Ad essere onesti, non è una ricostruzione campata in aria. Certa stampa e alcune reti TV banalizzano il tema proponendo casi di “fannulloni” incalliti per renderli una sorta di cartina al tornasole della massa dei poveri italiani. Il leitmotiv di questi servizi e trasmissioni di dubbio giornalismo è sempre lo stesso: chi percepisce il reddito di cittadinanza è un nullafacente che sta sul divano e dovrebbe cercarsi un lavoro. A proposito di lavoro, parrebbe di capire che abbondi per tutti e ad ottime condizioni.

Carta acquisti ennesima misura assistenziale

Ma la Carta acquisti di nuova istituzione pone l’accento sul problema opposto. La povertà non è una colpa, tranne nei casi in cui sia il frutto di scelte precise. Tuttavia, non lo è neppure andare a lavorare. E la giungla dei bonus di questi anni ha creato una società in cui fino a una certa soglia di reddito si ha diritto a vivere gratis, mentre al di sopra bisogna accollarsi tutte le stangate possibili.

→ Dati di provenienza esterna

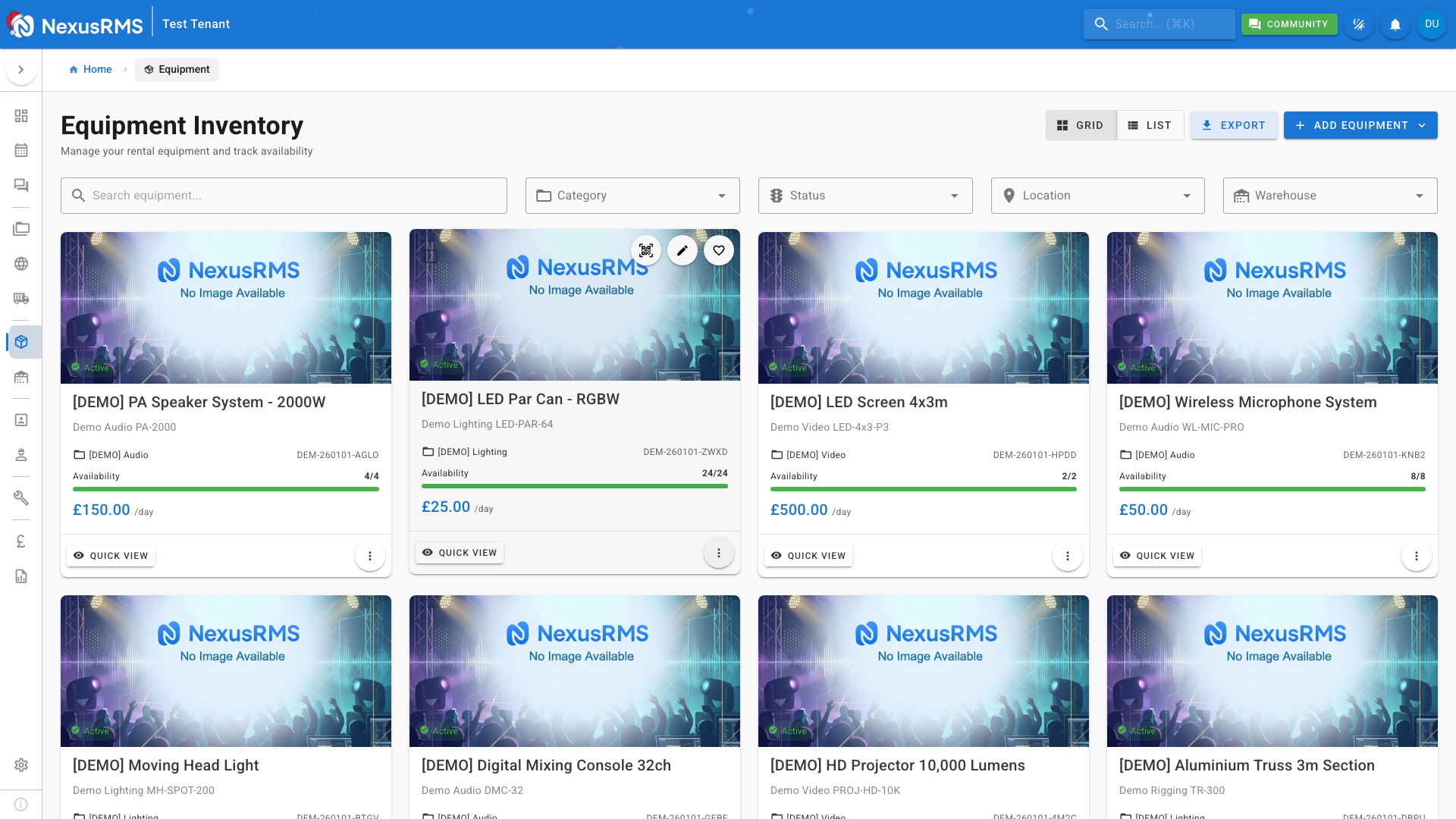Expand the Warehouse filter dropdown
The width and height of the screenshot is (1456, 819).
pos(1330,196)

Basti pensare a quanto stia accadendo con i bonus sociale per luce e gas. I redditi ISEE fino a 15.000 euro sono sgravati totalmente o quasi dagli aumenti, il resto della popolazione paga bollette scandalose. Non c’è dubbio che i più bisognosi vadano aiutati. Lo richiede il senso di civiltà di una nazione. Così come non c’è dubbio che i conti pubblici non consentano aiuti a pioggia. Tuttavia, tra una Carta acquisti di qua e un’altra di là, la vera discriminazione oramai riguarda chi lavora.

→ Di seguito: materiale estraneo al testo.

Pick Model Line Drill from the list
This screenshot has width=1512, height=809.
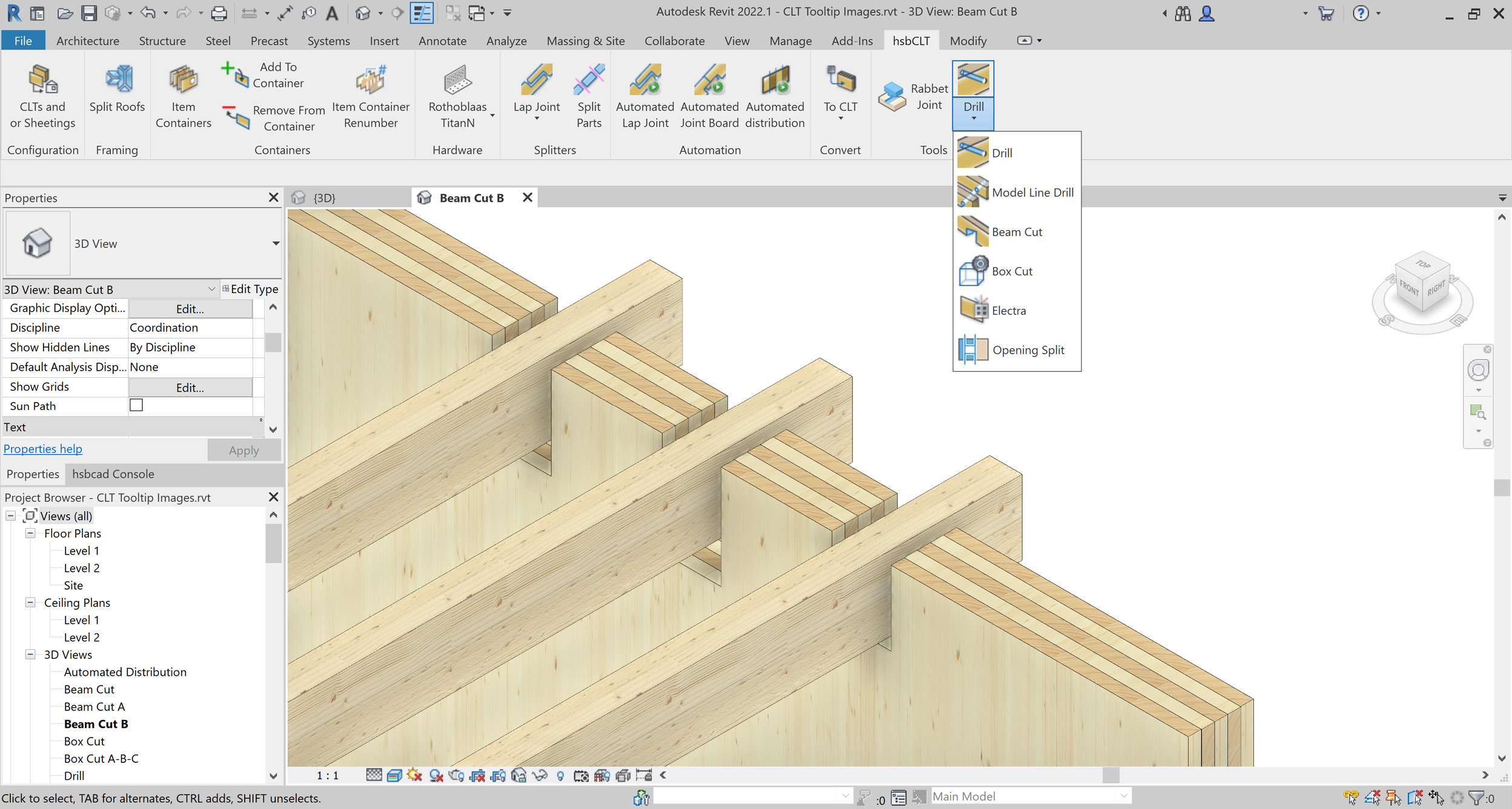1032,193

Rischio di guerra tra poveri

L’abrogazione del reddito di cittadinanza per gli “occupabili” è una notizia positiva. Molto meno lo è certo giornalismo fondato sulla mistificazione della realtà. E vale per l’una e l’altra campana. Chi lavora e guadagna, non può e non deve più essere trattato dallo stato come carne da macello. A forza di creare bonus per i meno abbienti, si sta scatenando una vera guerra tra poveri. Anche perché i criteri stessi per erogarli sono spesso fallaci. L’ISEE risente delle sotto-dichiarazioni e del lavoro nero.

Molti euro finiscono nelle tasche di chi non ne avrebbe bisogno e magari vive in condizioni migliori di chi non riesce ad accedere ai benefici per via di un lavoro modesto, ma in regola.

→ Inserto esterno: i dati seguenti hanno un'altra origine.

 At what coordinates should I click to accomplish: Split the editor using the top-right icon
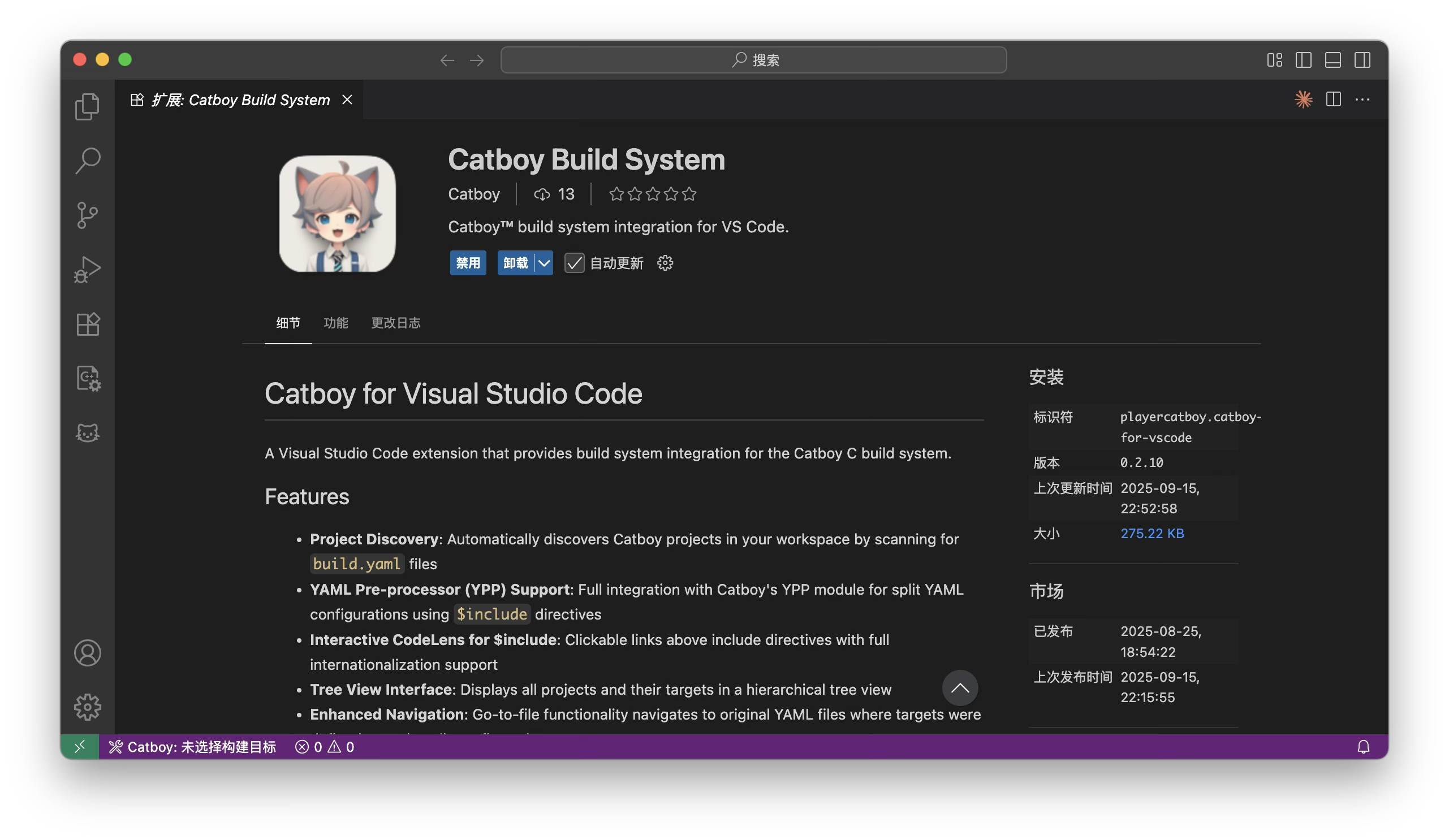pos(1333,99)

Nessuno s’immagina che la classe media italiana voglia e debba recarsi al supermercato con l’ultima Carta acquisti ideata dal governo. Ma occorre maggiore prudenza nell’impiego dei denari pubblici. La tolleranza verso l’assistenzialismo sta barcollando. Il rischio è che attecchisca un clima di odio verso i veri poveri.